Of the 200 individuals in the sample, 148 (74%) were appointed under the age of 20. Thus, it can be inferred that majority of the clerks joined the company after leaving school. However, evidently, the likelihood that new clerks would be from this age group increased. So, in the 1840s only two new clerks, or 15.38%, of the 13 appointed in the decade were under 20. However, in the 1850s this proportion had risen to 29.63% (8 out of 27 appointed), in the 1860s it was 69.6% (39 out of 56 appointed) and in the 1870s it was 93.24% (69 out of 74 appointed). Lastly, after 1900, 100% of all new clerks were under the age of 20.
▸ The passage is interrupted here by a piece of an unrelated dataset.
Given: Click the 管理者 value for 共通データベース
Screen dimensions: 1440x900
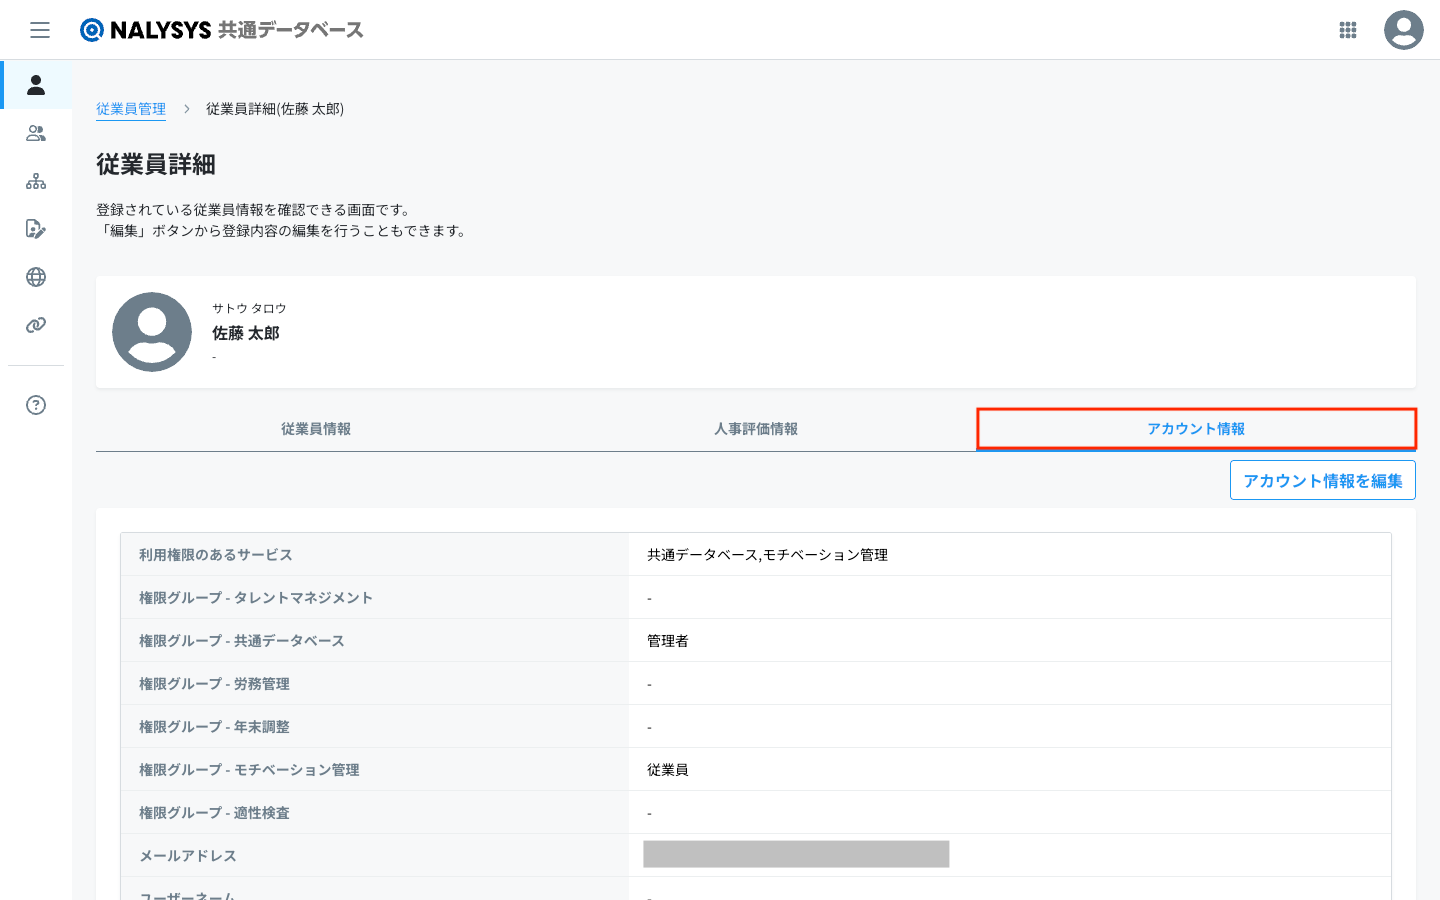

Conversely, the number of clerks of older ages declined. In the 1840s and 1850s the table shows that clerks were being appointed at a diverse range of ages. Indeed, in the 1840s 46.15% (6 out of 13 appointed) were appointed above the age of 30, and this had increased in the 1850s to 48.15% (13 out of 27 appointed). This would suggest that the majority would have had employment elsewhere beforehand, and this may have been in clerical positions either within other railway companies or other industries.
However, after 1860 the proportion of clerks appointed who were above 30 years of age declined. In the 1860s they constituted only 8.9% of all appointments (5 out of 56 appointed) and in the 1870s the proportion dropped to 2.70% (2 out of 74 appointed). Considering all clerks after 1900 were appointed in their teens, this indicates a change occurring in railway company employment practices over the period
In the early railways there were no railway professionals. Railway company managers, who had very little idea how to manage their new, but complex, businesses, looked to external sources to find the talented individuals needed to undertake the clerical and administrative work. Thus, while the L&SWR clearly did employ teenage individuals as clerks where available (possibly because they were cheaper), experience was a much more valued attribute at the time. However, as the L&SWR’s business matured and developed, it started to develop its own staff and turned less and less to external sources for labour. Indeed, the company increasingly opted for employing younger and younger individuals.
Thus, within the L&SWR was formed an ‘Internal Labour Market’ (ILM) whereby the company internalised a process, that of recruitment, that had previously occurred externally. The benefits of this for the company was that the cost of searching for labour was reduced and managers could be certain that the time taken training young clerks would not be wasted. For the clerks, the reduction in entrance ages meant that those entering the company later in its history would have far more structured careers ahead of them, good job security, the possibility of reaching management positions and, unless they did something wrong (and they did – see here), have employment for life.